I can’t begin to fathom how surreal the afternoon/evening of the 16th December 1850 would have been for the Deans brothers. Especially as they may have stood in the doorway of the Deans Cottage while the shrieks and shouts of two stripped down male settlers splashed about in the Avon River – their echoes adding to the chaos in Riccarton that day.

The ‘Charlotte Jane’ and the ‘Randolph’ – the first two ships belonging to The Canterbury Association – docked in Lyttelton that morning and some of the newly arrived settlers were already piling over the Port Hills via the Bridle Path and walking to the only populated area on the plains, Riccarton – the home of the Deans.

Over the next few years as more ships arrived, anywhere from 50 to 100 people would stop at Riccarton daily, needing a feed (up to 4 sheep were killed each day) and a place to spend the night. No one was ever turned away.

The Avon River – named by the Deans Brothers in 1849 – started its life during New Zealand’s last ice age. That would have been around 18,000 to 25,000 years ago. Fed by water that flows under the Canterbury Plains, it is also helped along by winter snow melting off the Southern Alps, rain fall and these days, storm drains. At the length of 26kms, it begins (above ground) in Avonhead (Head of the Avon), flows through Ilam, Riccarton, Fendalton, Hagley Park, the CBD, Avonside, Dallington, Avondale, Aranui and Sumner – flowing out to sea at the Avon Heathcote Estuary.

Named ‘Ōtākaro’ by the Maori – meaning ‘A place of play’ as the children would play on the banks once the gathering of food and other materials was done for the day. Those who chose to live on the boggy river banks were referred to as ‘O Roto Repu’ – meaning swamp dwellers. Most chose not to live on the Ōtākaro, it was strictly for hunting water fowl that made it home or pulling in the native trout, whitebait and eels from its waters. The water springs that bubbled up were believed to have healing powers and were sacred to firstly, the Ngai Mamoe and then the Ngai Tahu.

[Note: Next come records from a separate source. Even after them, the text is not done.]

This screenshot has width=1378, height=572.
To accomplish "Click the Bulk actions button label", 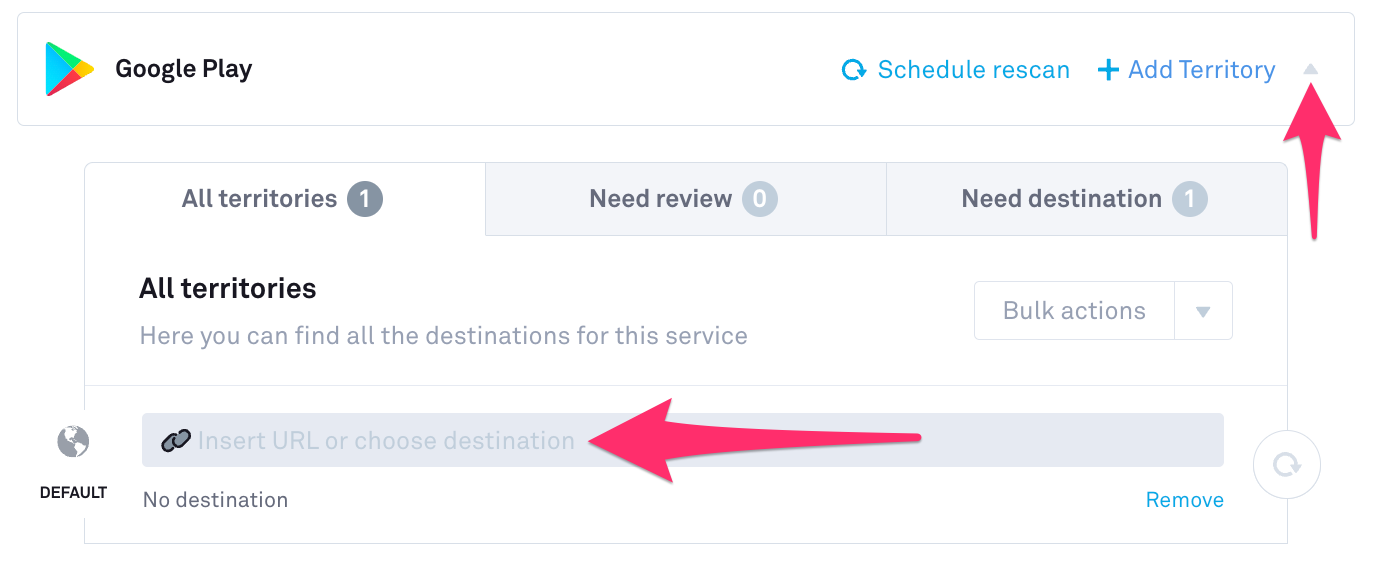I will click(x=1074, y=311).
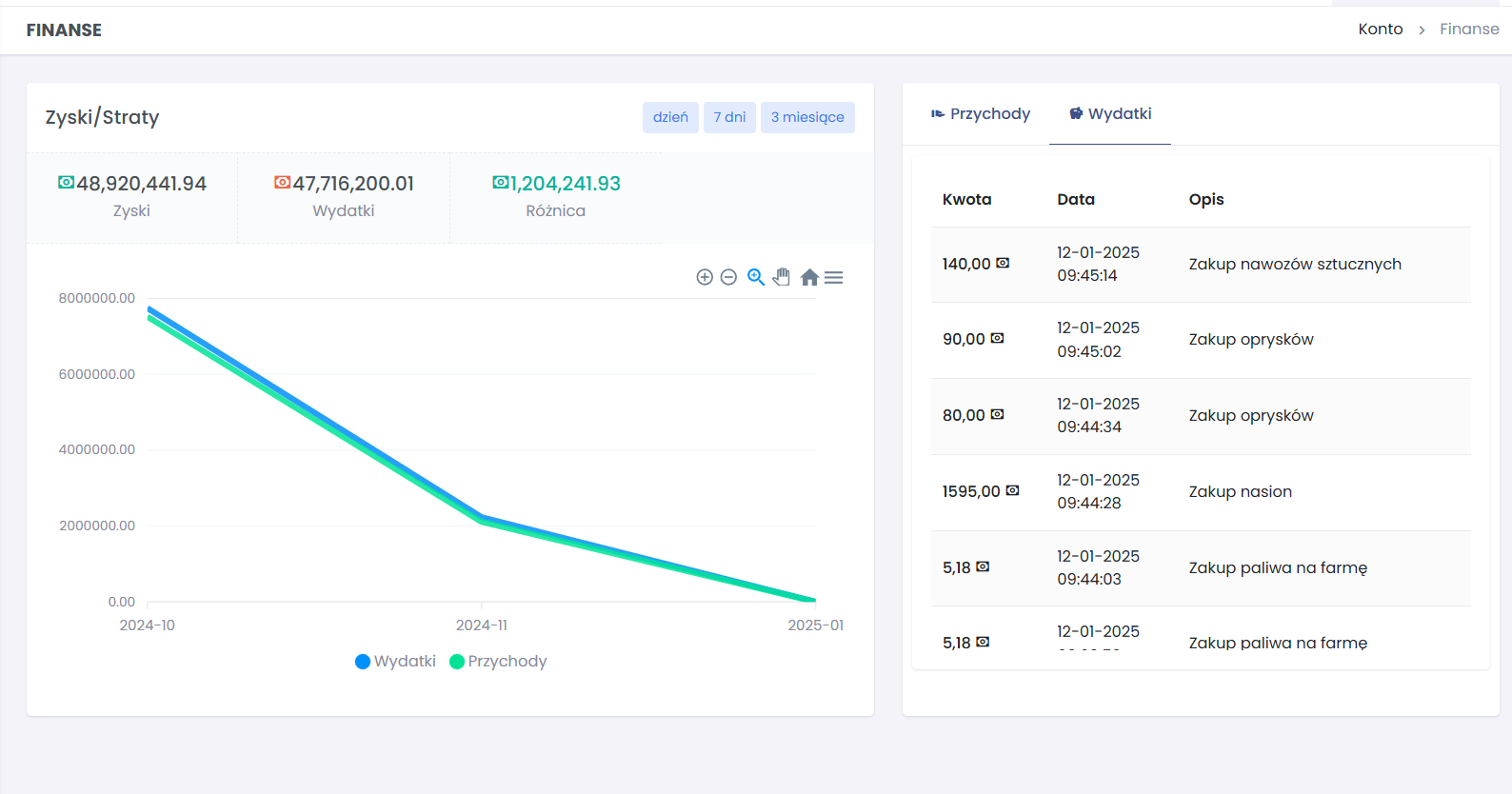The width and height of the screenshot is (1512, 794).
Task: Click the chart zoom in plus icon
Action: tap(705, 277)
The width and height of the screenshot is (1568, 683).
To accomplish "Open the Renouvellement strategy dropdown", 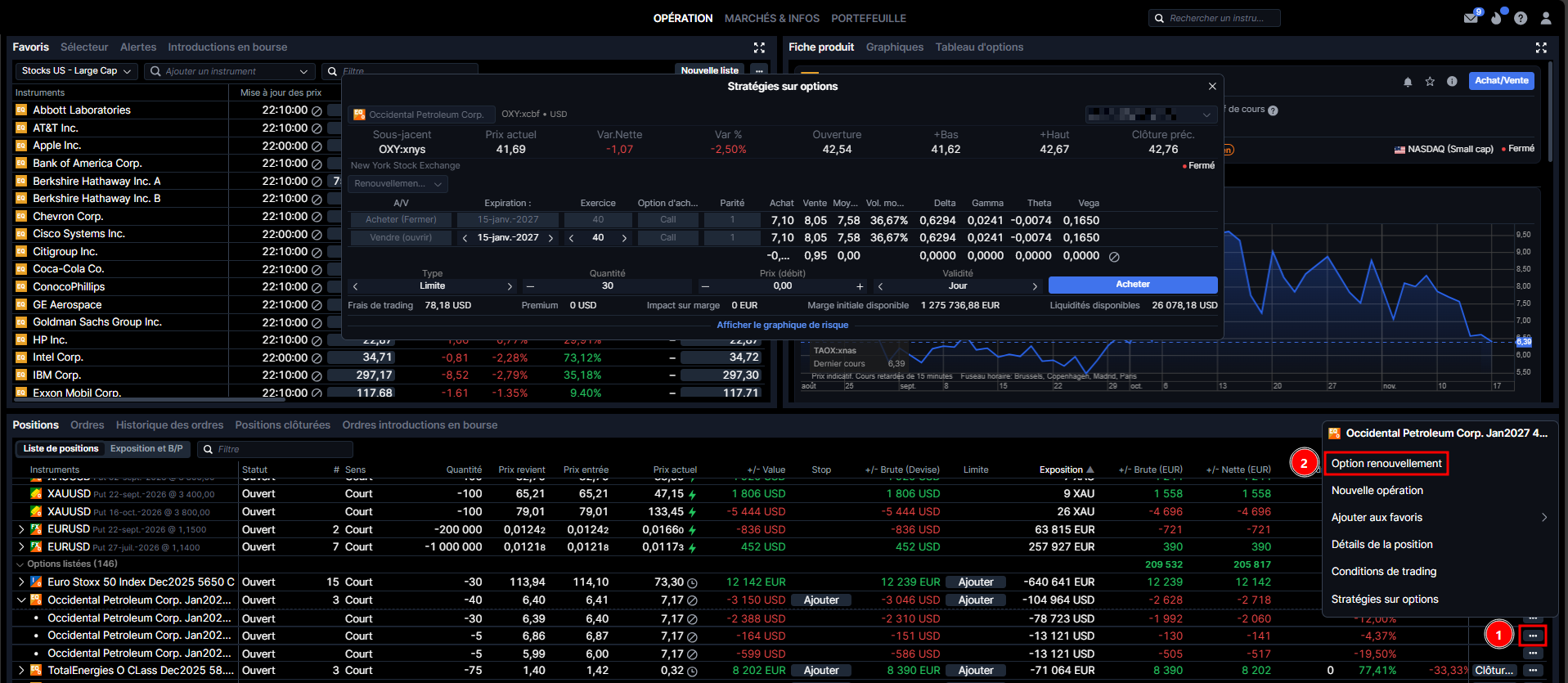I will pyautogui.click(x=398, y=184).
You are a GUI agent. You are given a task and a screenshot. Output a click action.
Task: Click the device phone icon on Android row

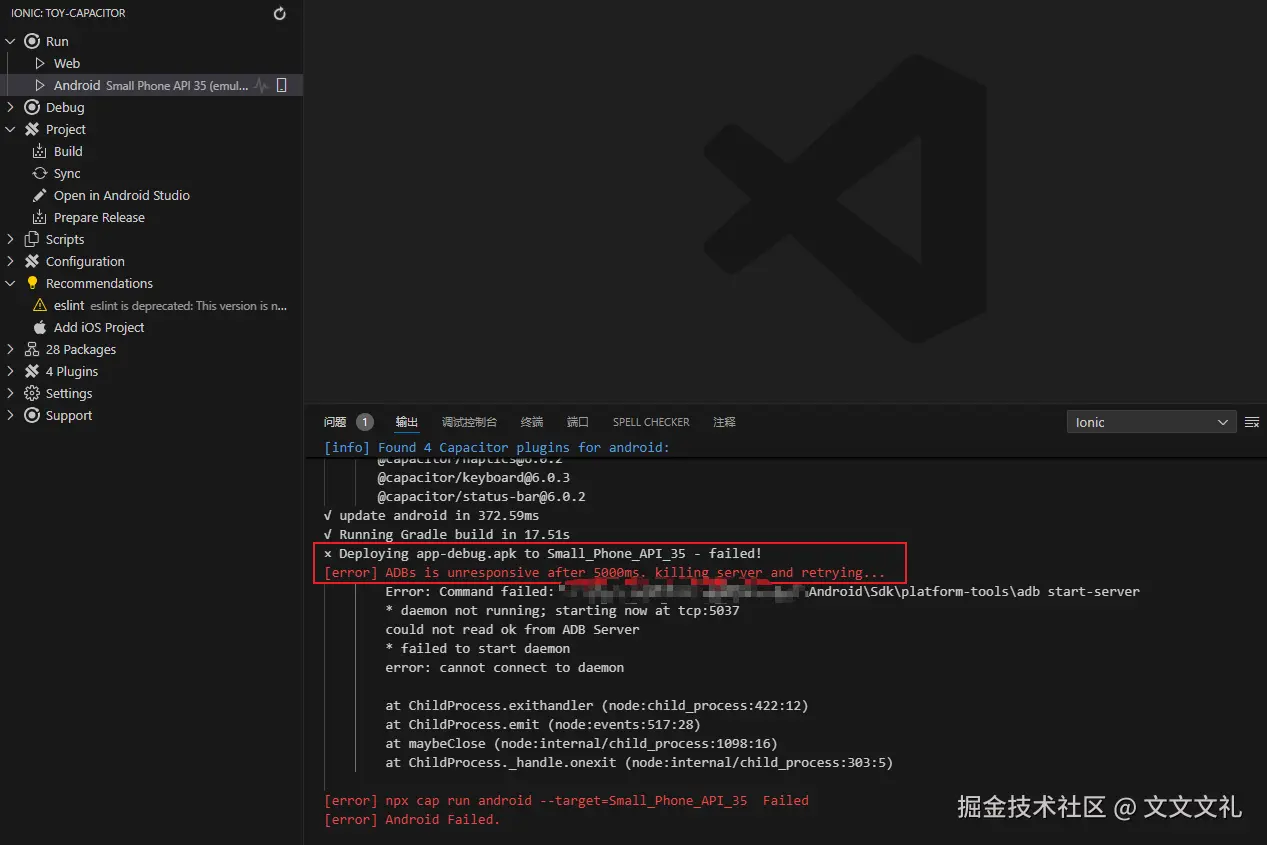tap(281, 86)
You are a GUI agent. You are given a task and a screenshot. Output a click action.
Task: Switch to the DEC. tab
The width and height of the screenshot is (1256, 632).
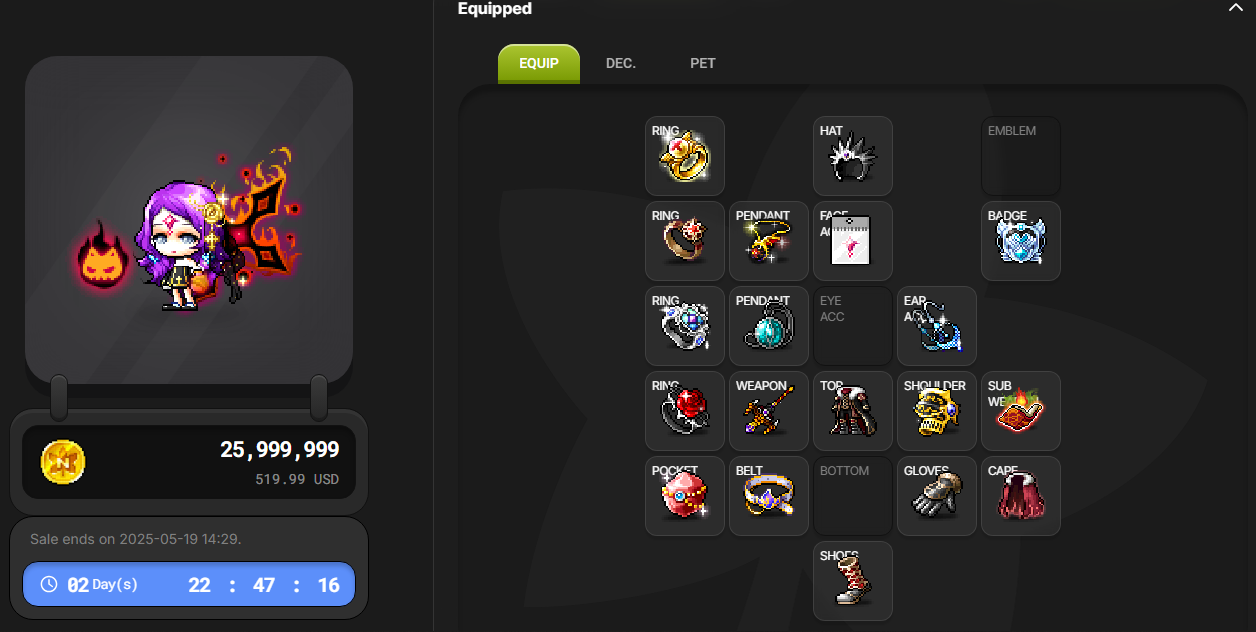(x=621, y=63)
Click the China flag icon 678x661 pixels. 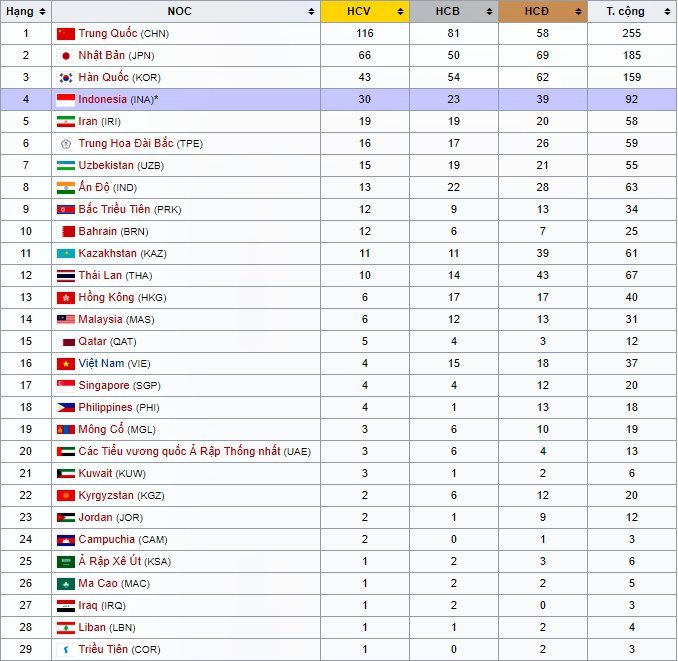(66, 33)
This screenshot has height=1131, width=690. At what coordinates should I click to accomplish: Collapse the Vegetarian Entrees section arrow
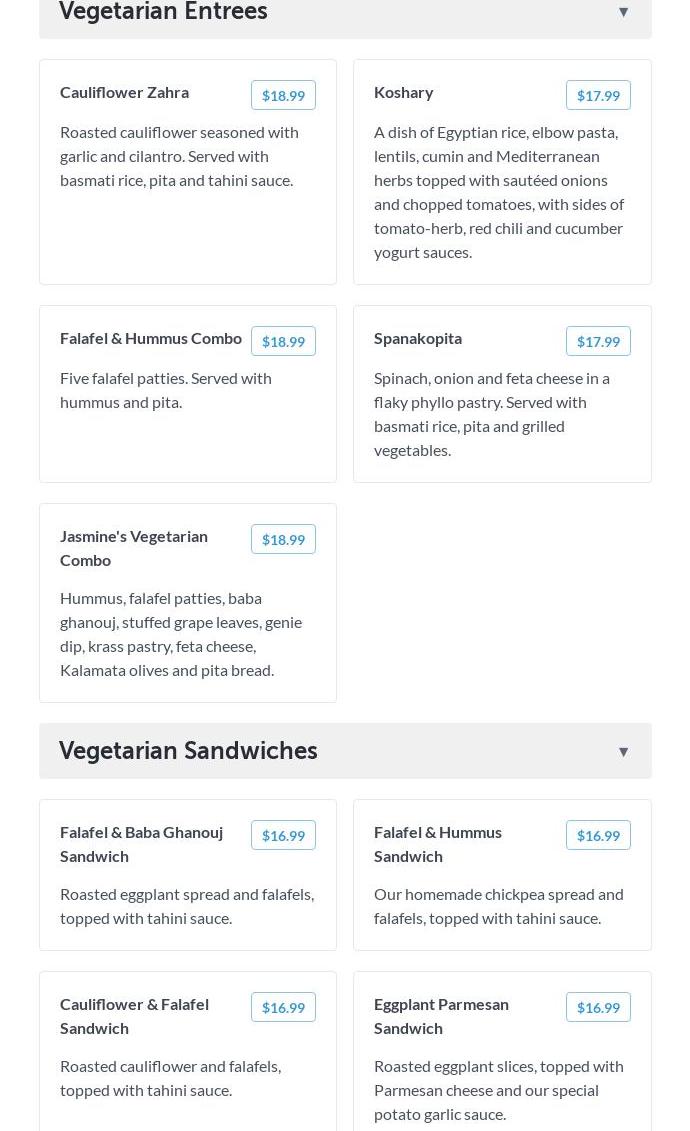[x=623, y=12]
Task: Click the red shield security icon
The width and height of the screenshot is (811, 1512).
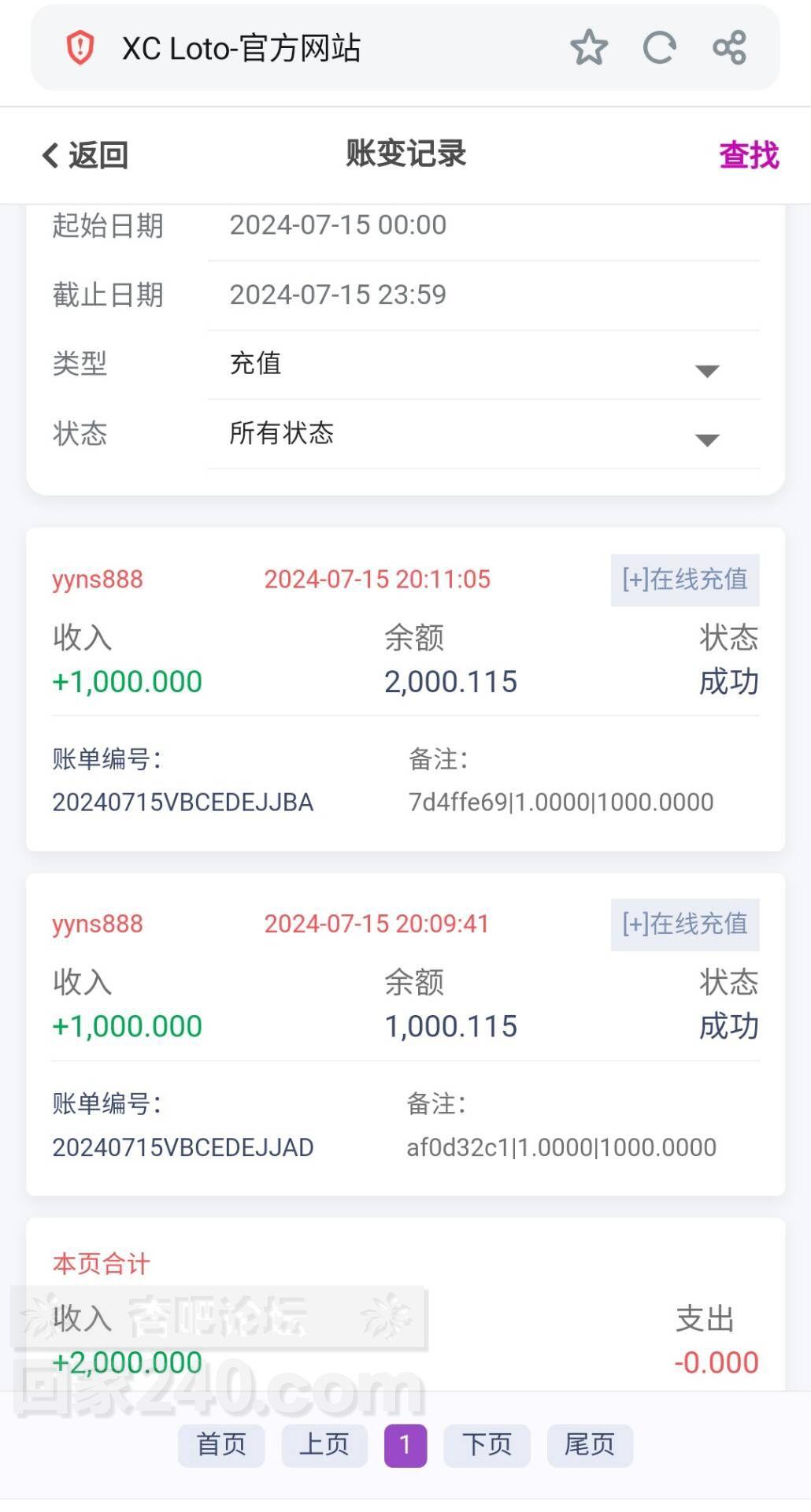Action: tap(80, 48)

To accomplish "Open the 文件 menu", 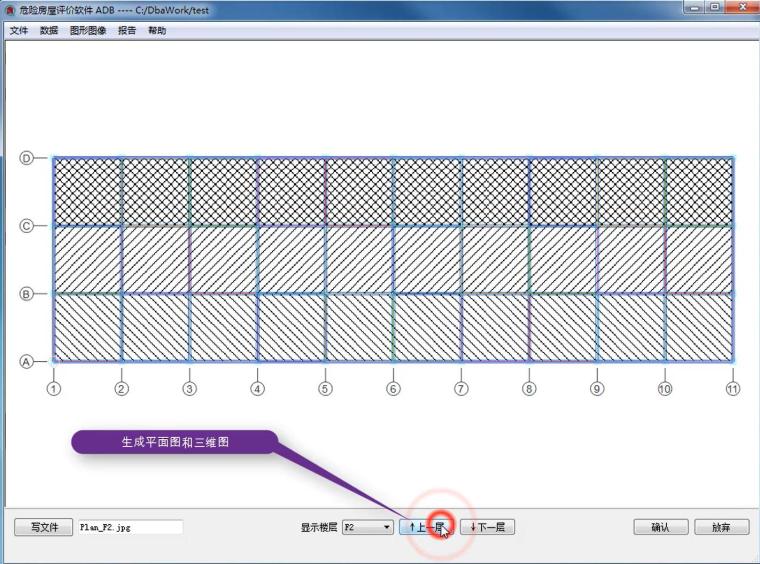I will (x=19, y=31).
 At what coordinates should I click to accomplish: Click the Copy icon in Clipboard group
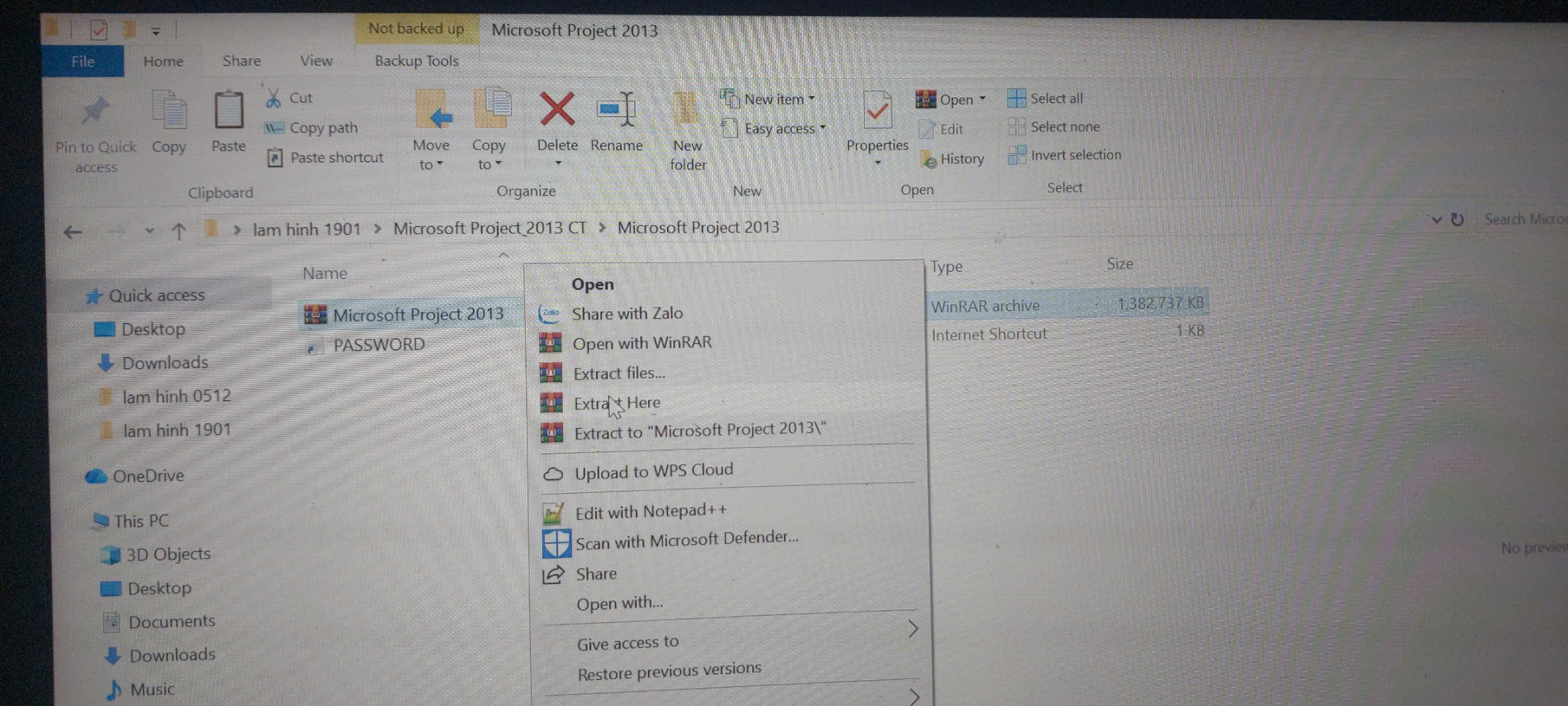tap(169, 113)
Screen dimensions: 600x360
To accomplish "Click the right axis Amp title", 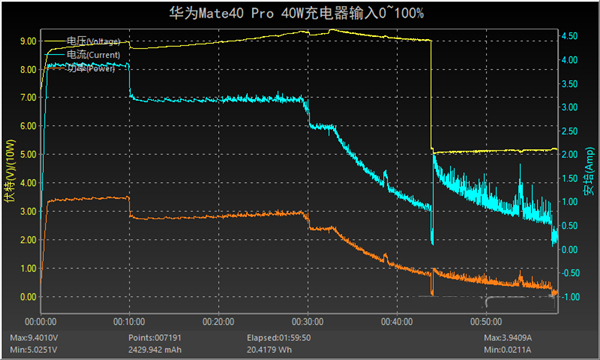I will [x=589, y=171].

The Canterbury Association had planned on calling it the ‘Shakespeare’ but the Deans made a special request to name it themselves. They named it the ‘Avon’ after the river that flowed through Ayrshire, their home town back in Scotland.

The following, William Deans wrote home in 1843: “This is certainly by far the best place I have seen in New Zealand and, for squatters like ourselves no place could be better, as there is plenty of level land with good pasture for cattle of all descriptions…there is a wood about 200 acres [Riccarton Bush is now only 13 acres] in extent at the back of our house, and a river of water clearer than crystal (indeed the finest water I ever saw) running close past the front.”

By 1870, a mere 20 years after the arrival of the first four ships, the Avon River was stated to be too polluted to drink from and bath in. Just 20 years!!!!

Pictured here is the nearest I have gotten to the beginning of the Avon – in Archdall Place in Avonhead. A kind lady who was out in her garden took me down to the bottom of her property so I could see this. It was amazing. I do hope to get even closer to the source one day.